I didn’t realize how milky white and disgusting my legs had gotten until I was shaving last night. Gross. My body is two-toned at this point. I guess that’s what I get for not wearing shorts for the last 4 years. I probably shouldn’t give a fuck what people think, and usually I don’t, but in this case I’d rather not go there. The good thing is I’m not naturally white, so I’ll probably be able to tan them up so they match the rest of my body when I’m on vacation. Hopefully.

I was reflecting on this whole struggle last night, and I figured out that when I’m screwing up, it’s usually because one of the key elements to my losing weight is missing. Either I’m not journaling, not exercising, or not counting points perfectly. That sounds incredibly fucking easy, but getting all three mixing at once is hard. I usually end up slacking off on one of them, sometimes two. Yeah, not exactly going to come out looking like Jessica Alba with that kind of dedication. So now that I’ve like, identified the problem, I should be able to correct it.

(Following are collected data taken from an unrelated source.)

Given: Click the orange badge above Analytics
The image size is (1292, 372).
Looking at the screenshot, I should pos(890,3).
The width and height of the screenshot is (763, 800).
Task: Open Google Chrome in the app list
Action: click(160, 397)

I’m going to Curves tonight. I feel like some kind of fugitive walking back in there. Like somehow everyone knows that I haven’t been there in 2 weeks because I’m a lazy fat bastard. I’m probably going to walk in there and some sirens will go off crowning me the member who pays the most but goes the least. Luckily I don’t talk to people when I go there, so hopefully no one will really notice. I really need to cut it out. My membership is up in October, and I’m fucking determined to get my money’s worth from here on out. Twice a week isn’t gonna cut it for the amount I’m robbed for monthly.